In the end, that's what I paid for the place.

As it turned out, however, I didn't need to pull in any outside money. My late mother's estate was finally settled and each of the three beneficiaries - my brother, Rick, my sister, Anne, and me - came out with three hundred and twenty thousand dollars each.

I pulled one hundred and twenty thousand out of my share as my budget to buy and operate the plantation for the first two years. I expected that, at the end of that time, it would be self-supporting and turning a reasonable profit.

The remaining two-hundred thousand, I turned back over into the hands of the broker who had been providing wise investment advice to my mother. I gave him instructions to generate the highest return for the least risk.

The first job that had to be done after the contracts had been exchanged was to demolish the shack that Reg and Betty had been living in and build a proper, comfortable homestead. It wasn't anything flash - in fact, it was built in a similar style to that which we'd been living in on Arovo; only with a few design improvements, such as an ensuite bathroom off the master bedroom, the addition of a fourth bedroom and a more secure entry.

I gave my notice to my employer as soon as my offer had been accepted. I stayed on at Arovo, though - managing both properties - until our new home was finished. This also gave them time to recruit a new manager.

With James' permission, I upgraded the track between the main access road and his homestead. I also strengthened the section of track between his home and the new house we were building on Takuan. Those roadworks allowed me to avoid having to make the circuitous journey from Arovo, through Araka - the company's central station - and back up to Takuan,

While the new track proved to be an asset during the time I was managing both Arovo and Takuan, it proved invaluable in the years that followed. That right of way gave our children free movement between our two properties. They became members of one big family with two sets of parents.
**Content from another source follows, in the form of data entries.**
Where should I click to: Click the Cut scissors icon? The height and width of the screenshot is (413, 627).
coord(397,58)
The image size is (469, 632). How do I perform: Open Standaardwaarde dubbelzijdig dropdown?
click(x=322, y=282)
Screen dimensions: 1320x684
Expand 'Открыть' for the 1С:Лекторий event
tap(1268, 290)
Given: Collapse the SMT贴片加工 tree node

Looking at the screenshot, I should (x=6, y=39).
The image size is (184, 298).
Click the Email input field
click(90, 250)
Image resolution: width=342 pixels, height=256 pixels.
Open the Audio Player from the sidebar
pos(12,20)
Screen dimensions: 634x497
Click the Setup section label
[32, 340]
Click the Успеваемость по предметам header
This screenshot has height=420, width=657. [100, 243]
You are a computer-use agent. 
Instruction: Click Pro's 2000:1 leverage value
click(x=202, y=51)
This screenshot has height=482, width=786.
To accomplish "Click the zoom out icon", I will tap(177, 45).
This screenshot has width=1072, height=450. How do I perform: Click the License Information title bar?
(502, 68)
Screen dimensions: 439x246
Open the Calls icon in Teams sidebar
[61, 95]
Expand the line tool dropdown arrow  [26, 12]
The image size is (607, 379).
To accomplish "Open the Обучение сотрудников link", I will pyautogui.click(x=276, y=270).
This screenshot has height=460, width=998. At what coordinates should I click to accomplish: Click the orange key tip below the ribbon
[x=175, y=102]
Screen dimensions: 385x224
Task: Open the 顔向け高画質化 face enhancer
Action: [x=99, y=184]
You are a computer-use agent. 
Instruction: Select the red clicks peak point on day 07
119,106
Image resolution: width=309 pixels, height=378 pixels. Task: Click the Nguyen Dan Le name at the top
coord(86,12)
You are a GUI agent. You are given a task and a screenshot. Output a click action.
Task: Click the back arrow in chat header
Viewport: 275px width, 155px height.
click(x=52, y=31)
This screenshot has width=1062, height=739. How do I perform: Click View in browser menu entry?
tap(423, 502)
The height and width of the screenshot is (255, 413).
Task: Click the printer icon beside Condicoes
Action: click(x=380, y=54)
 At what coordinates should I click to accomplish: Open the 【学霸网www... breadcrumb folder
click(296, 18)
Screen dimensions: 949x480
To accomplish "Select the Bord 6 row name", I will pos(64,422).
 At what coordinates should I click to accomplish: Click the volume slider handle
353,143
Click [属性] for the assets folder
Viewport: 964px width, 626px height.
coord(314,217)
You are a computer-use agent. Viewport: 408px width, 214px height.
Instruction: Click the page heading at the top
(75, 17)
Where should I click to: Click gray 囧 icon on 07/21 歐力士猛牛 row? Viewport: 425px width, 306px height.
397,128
As predicted, it took me two years to bring Takuan up to its full production potential. It seemed, however, that the gods had started smiling down on me from the time I had left home to go and rescue Juanita. Everything seemed to fall into place at the right time. Juanita and I had fallen in love 'at the right time' to combat the infidelity of our spouses. Mum's estate had been finalised 'at the right time', giving me access to the funds needed to buy Takuan when it came onto the market; once again, 'at the right time'. Then, the prices we were receiving for cocoa started to climb from the relatively stable figure of eight hundred dollars per ton to up over one thousand dollars per ton. By the time Takuan was in full production, the price had risen to more than fourteen hundred dollars per ton. With a few minor fluctuations, it continued its upward trend for the next ten years.

At the end of the first two years, production had doubled and, with the increased price we were receiving, our revenue topped out at two-hundred-and-ten-thousand dollars. As much of our after-tax profit as we could manage was transferred to our bank in Australia. We knew from what we had seen happening in other newly-independent nations that our assets could be frozen at any time.

James and I sat down with Harry Nettles sometime in 1984 to discuss the political unrest that was growing on Bougainville.

The country that had previously been known as the Territory of Papua and New Guinea had received its independence back in 1975. Sadly, the rot started to set in very quickly. As had been the case in many decolonised nations, the rule of corruption replaced the rule of law. The rot permeated through the whole of the new nation's political and government ranks.

On Bougainville, the nations' political instability had spawned a revolutionary movement, the aim of which was to separate the mineral-rich island from the remainder of the country now calling itself Papua New Guinea.